Set task:
Reproduce the data below verbatim, starting at the first line and ending at the line that contains "pyautogui.click(x=203, y=1092)", with that line included.

Exercise input:
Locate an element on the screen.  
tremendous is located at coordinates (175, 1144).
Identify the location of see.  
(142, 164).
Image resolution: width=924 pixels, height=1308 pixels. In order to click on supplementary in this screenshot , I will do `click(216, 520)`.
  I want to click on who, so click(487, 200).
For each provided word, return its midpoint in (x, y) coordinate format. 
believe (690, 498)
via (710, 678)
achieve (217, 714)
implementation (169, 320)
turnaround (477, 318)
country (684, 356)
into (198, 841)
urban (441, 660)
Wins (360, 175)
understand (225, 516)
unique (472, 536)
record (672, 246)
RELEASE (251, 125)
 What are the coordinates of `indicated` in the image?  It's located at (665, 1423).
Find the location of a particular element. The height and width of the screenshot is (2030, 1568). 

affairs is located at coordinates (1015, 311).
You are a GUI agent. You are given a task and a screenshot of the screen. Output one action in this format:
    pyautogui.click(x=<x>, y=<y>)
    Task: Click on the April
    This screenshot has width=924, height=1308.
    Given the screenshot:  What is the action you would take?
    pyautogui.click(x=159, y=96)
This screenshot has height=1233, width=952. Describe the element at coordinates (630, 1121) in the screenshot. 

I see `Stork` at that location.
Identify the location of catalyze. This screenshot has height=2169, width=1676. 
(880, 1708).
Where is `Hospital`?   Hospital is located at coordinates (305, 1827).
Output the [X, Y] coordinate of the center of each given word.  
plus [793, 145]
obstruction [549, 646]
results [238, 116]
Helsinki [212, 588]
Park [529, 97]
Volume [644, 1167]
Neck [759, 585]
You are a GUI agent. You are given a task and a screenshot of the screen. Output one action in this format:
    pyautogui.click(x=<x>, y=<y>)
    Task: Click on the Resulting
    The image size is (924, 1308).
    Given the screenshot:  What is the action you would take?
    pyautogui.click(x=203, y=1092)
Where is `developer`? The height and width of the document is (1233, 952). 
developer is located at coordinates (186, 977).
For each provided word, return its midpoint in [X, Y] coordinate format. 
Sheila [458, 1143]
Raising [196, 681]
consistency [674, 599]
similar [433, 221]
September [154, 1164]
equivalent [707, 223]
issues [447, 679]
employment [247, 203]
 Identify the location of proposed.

The result:
Locate an element on the screen.  
tremendous is located at coordinates (175, 1144).
Identify the location of see.  
(142, 164).
Image resolution: width=924 pixels, height=1308 pixels. In order to click on supplementary in this screenshot , I will do `click(216, 520)`.
  I want to click on who, so click(487, 200).
For each provided word, return its midpoint in (x, y) coordinate format. 
believe (690, 498)
via (710, 678)
achieve (217, 714)
implementation (169, 320)
turnaround (477, 318)
country (684, 356)
into (198, 841)
urban (441, 660)
Wins (360, 175)
understand (225, 516)
unique (472, 536)
record (672, 246)
RELEASE (251, 125)
 What are the coordinates of `indicated` in the image?  It's located at (665, 1423).
Find the location of a particular element. The height and width of the screenshot is (2030, 1568). 

affairs is located at coordinates (1015, 311).
You are a GUI agent. You are given a task and a screenshot of the screen. Output one action in this format:
    pyautogui.click(x=<x>, y=<y>)
    Task: Click on the April
    This screenshot has width=924, height=1308.
    Given the screenshot:  What is the action you would take?
    pyautogui.click(x=159, y=96)
This screenshot has height=1233, width=952. Describe the element at coordinates (630, 1121) in the screenshot. 

I see `Stork` at that location.
Identify the location of catalyze. This screenshot has height=2169, width=1676. 
(880, 1708).
Where is `Hospital`?   Hospital is located at coordinates (305, 1827).
Output the [X, Y] coordinate of the center of each given word.  
plus [793, 145]
obstruction [549, 646]
results [238, 116]
Helsinki [212, 588]
Park [529, 97]
Volume [644, 1167]
Neck [759, 585]
You are a GUI agent. You are given a task and a screenshot of the screen. Output one action in this format:
    pyautogui.click(x=<x>, y=<y>)
    Task: Click on the Resulting
    The image size is (924, 1308).
    Given the screenshot:  What is the action you would take?
    pyautogui.click(x=203, y=1092)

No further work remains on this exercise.